Re: REISUB vs. RSEIUB
Originally Posted by
stoogiebuncho
I learned the "Raising Skinny Elephants Is Utterly Boring" method. Namely, hold down Alt and SysRq and then press the following patter of letters, leaving a second or two in between: RSEIUB
The pattern I often see on these forums is REISUB.
Which is the best? Does it matter?
The R is the acryonym is to switch the input modes. It hasn't been needed in most of 10 years. We're already in that input mode.
S is for sync, that is flush the cache buffers to disk. It makes no sense to do this right before E.
E is to nicely kill all processes. (kill $pid). I is to forcibly kill all processes (kill -9 $pid)

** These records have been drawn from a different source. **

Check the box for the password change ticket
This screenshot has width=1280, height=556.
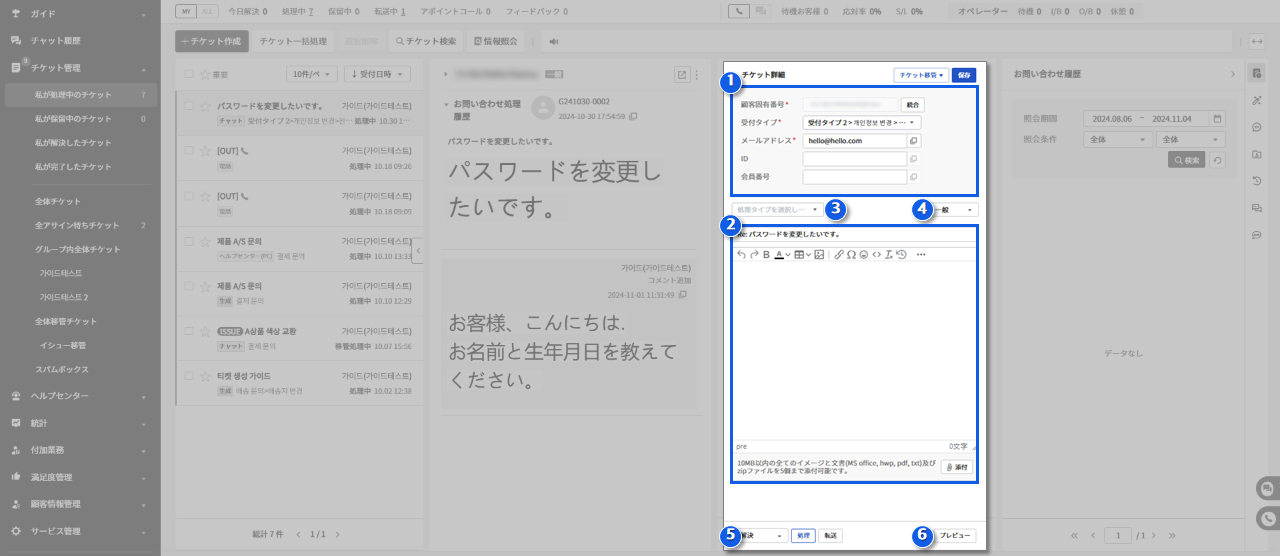pyautogui.click(x=189, y=106)
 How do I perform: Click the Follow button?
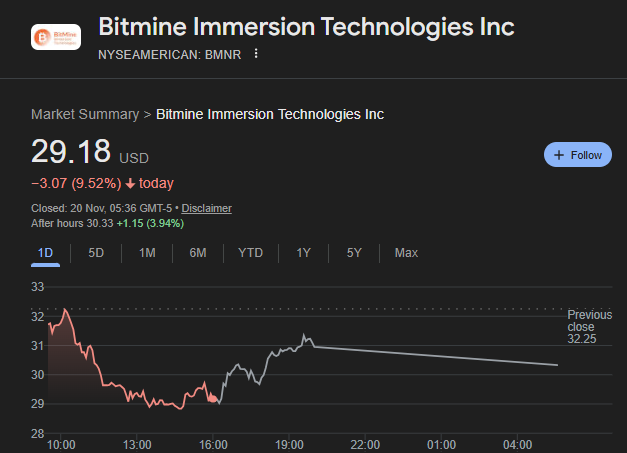tap(577, 155)
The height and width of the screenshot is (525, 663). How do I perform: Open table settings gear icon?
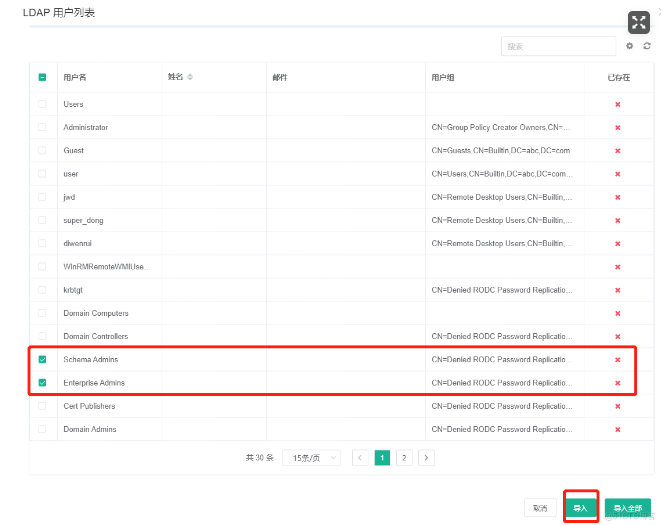tap(629, 46)
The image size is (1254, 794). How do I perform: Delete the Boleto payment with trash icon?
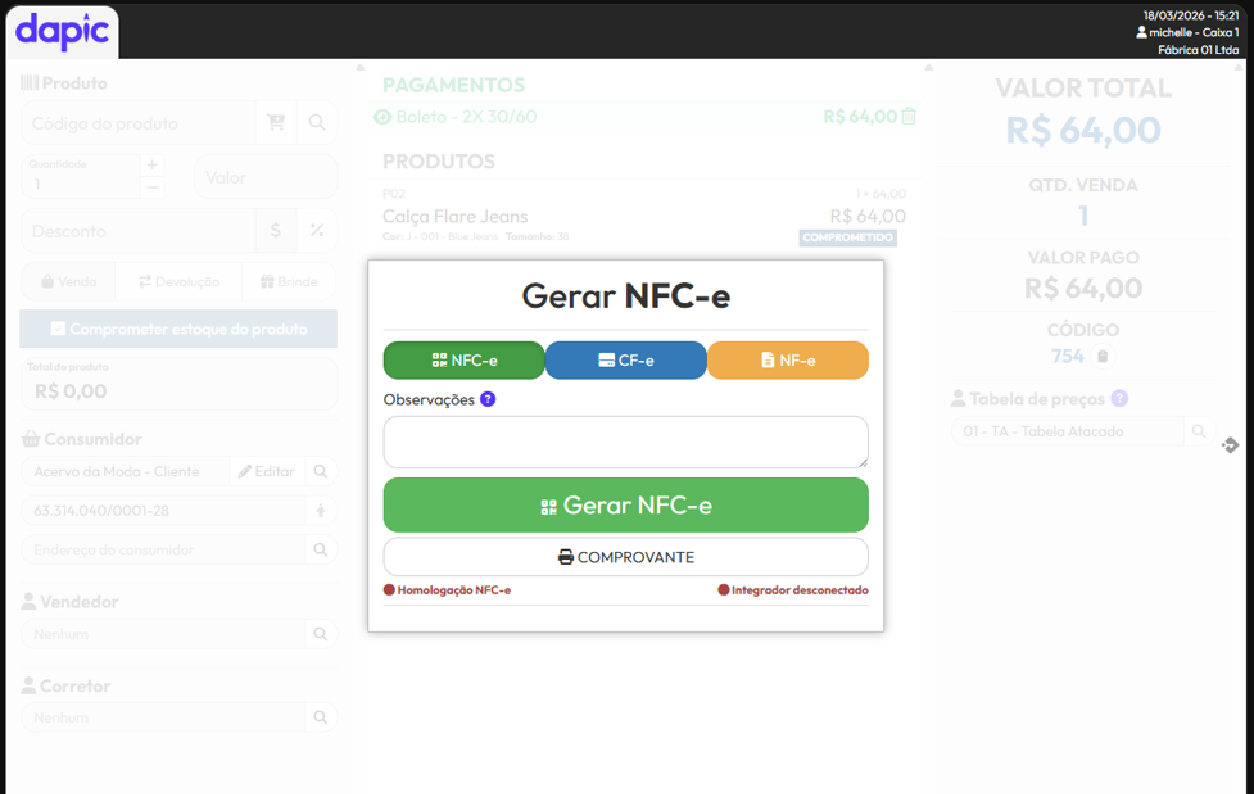(x=908, y=117)
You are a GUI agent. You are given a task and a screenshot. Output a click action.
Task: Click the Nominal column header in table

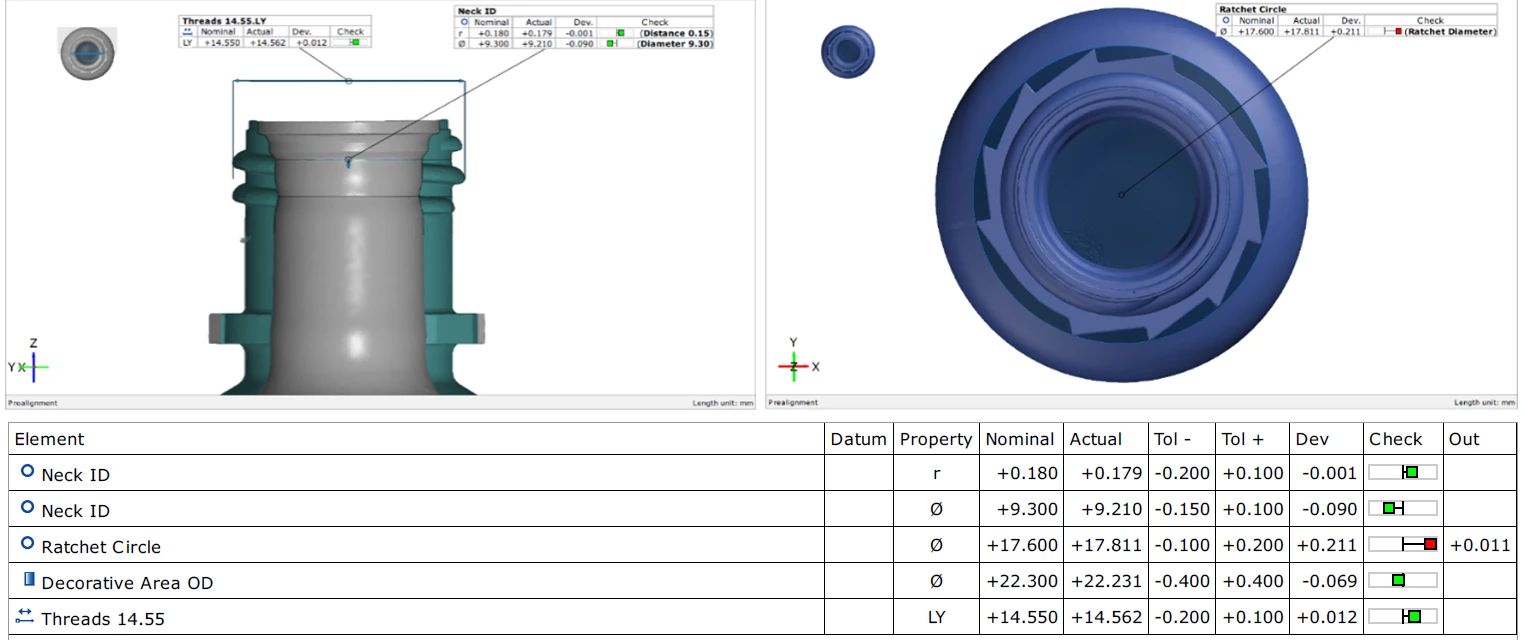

E and I are going to cause a lot of activity on the disk as processes close and do final writes and everything. As you can see, sync before E and I is pointless.
U is for forcibly unmount. Unmount implies a sync operation. So now that S is really pointless. In fact, there's no difference between SU and U, so anyone that tells you "Do REISUB, not RSEIUB" is still wrong. U and SU are the same.
B means to immediately reboot the system.
So what do you need to type in? AltGr + Sysreq + EIUB. That's it. Nothing more. So naturally I type and teach RSEISUB. Why? "Raising Skinny Elephants Is So Utterly Boring" is something I find really easy to remember, and who cares if you're doing extra syncs or switching to an input mode you're already in?